Long Put Options Analysis

  1. Near-Term (30 days - 2024-06-21; Strike: 67.5)
  2. Delta: -0.7066
  3. Gamma: 0.0212
  4. Vega: 5.3813
  5. Theta: -0.0909
  6. Premium: 8.2
  7. ROI: 0.3803%
  8. Profit: 3.1184

    This put option is well in the money, presenting some assignment risk. With moderate gamma and vega, it offers a stable hedge against reciprocal short call options for a near-term period.

  9. Mid-Term (240 days - 2025-01-17; Strike: 75.0)

  10. Delta: -0.6825
  11. Gamma: 0.0144
  12. Vega: 14.7781
  13. Theta: -0.0143
  14. Premium: 18.66
  15. ROI: 0.008489%
  16. Profit: 0.1584

    This mid-term put option, while deep in the money with significant delta, provides a robust premium. The high vega indicates sensitivity to market volatility, though the long duration mitigates some time decay.

Potential Pairing for Calendar Spread Options Strategy

  1. Short Call (55.0, 2024-06-21) + Long Put (67.5, 2024-06-21)
  2. Short Call Delta: 0.5105 + Long Put Delta: -0.7066 = -0.1961 (Balanced Risk)
  3. Profit Potential: $3.1184 (Put) + $0.89 (Call) = $4.0084

  4. Short Call (52.5, 2024-07-19) + Long Put (67.5, 2025-01-17)
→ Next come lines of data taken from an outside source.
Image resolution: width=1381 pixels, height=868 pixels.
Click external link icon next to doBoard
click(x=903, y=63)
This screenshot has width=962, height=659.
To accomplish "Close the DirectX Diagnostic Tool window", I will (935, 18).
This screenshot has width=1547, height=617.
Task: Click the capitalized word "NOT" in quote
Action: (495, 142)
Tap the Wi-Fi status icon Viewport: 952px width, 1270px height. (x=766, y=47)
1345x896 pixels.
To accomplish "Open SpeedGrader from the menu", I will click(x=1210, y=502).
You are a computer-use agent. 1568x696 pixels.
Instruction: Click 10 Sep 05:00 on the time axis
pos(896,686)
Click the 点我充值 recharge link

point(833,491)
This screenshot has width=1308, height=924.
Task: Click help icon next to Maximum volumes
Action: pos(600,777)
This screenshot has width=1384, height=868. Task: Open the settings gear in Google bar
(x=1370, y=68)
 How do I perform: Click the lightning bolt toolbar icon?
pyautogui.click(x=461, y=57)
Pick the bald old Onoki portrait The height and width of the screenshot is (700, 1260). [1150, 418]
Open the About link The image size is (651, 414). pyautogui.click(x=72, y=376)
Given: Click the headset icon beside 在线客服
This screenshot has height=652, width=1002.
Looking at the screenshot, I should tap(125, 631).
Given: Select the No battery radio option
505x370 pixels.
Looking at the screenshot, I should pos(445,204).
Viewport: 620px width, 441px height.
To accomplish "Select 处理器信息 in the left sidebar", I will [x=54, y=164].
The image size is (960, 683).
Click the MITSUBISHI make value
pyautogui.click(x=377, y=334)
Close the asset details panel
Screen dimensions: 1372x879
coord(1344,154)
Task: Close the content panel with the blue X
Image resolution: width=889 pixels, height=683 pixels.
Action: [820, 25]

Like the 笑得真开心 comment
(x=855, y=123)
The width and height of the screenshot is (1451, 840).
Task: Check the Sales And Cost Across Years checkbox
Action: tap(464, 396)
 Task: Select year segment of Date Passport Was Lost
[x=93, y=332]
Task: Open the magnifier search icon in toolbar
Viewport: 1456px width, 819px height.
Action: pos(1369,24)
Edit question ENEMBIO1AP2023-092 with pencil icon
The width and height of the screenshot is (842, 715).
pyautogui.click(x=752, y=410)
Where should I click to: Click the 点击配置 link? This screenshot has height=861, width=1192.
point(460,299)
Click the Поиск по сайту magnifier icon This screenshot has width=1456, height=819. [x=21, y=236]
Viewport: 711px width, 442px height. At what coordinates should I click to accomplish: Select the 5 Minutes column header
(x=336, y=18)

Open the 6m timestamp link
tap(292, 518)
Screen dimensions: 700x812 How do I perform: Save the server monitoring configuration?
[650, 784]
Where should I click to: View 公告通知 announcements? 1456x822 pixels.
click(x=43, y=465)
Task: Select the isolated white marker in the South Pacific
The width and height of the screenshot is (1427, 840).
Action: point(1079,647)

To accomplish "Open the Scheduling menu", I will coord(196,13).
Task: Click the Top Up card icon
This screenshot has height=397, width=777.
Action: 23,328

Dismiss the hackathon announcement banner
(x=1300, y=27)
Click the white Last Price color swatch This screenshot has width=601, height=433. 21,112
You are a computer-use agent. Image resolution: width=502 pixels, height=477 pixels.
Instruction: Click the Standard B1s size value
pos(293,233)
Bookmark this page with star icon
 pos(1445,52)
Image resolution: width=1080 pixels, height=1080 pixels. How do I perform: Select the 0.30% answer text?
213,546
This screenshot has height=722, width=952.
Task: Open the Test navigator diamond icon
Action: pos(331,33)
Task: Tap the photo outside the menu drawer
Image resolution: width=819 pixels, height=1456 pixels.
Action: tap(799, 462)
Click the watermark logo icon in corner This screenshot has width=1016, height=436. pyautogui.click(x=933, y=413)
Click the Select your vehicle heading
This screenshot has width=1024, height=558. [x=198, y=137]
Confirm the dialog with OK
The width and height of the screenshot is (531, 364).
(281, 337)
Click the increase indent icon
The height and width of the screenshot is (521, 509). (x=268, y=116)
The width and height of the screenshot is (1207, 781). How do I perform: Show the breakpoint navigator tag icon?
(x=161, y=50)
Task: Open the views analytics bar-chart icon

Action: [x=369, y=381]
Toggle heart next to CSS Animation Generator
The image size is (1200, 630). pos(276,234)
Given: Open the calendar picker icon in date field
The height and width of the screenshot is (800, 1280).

  5. Short Call Delta: 0.7419 + Long Put Delta: -0.7066 = 0.0353 (Neutral)
  6. Profit Potential: $1.6716 (Call) + $3.1184 (Put) = $4.79

  7. Short Call (50.0, 2025-01-17) + Long Put (75.0, 2025-01-17)

  8. Short Call Delta: 0.7162 + Long Put Delta: -0.6825 = 0.0337 (Neutral)
  9. Profit Potential: $2.5216 (Call) + $0.1584 (Put) = $2.68

  10. Short Call (37.5, 2026-01-16) + Long Put (67.5, 2024-06-21)

  11. Short Call Delta: 0.7699 + Long Put Delta: -0.7066 = 0.0633 (Balanced)
  12. Profit Potential: $1.6716 (Call) + $3.1184 (Put) = $4.79

  13. Short Call (45.0, 2024-09-20) + Long Put (67.5, 2024-06-21)

  14. Short Call Delta: 0.7607 + Long Put Delta: -0.7066 = 0.0541 (Balanced)
  15. Profit Potential: $0.5216 (Call) + $3.1184 (Put) = $3.64

By evaluating different calendar spread combinations, we achieve a lower risk profile by matching the delta and maximizing potential profitability. The long-term options offer stability and reduced assignment risk, making them attractive choices for given market conditions.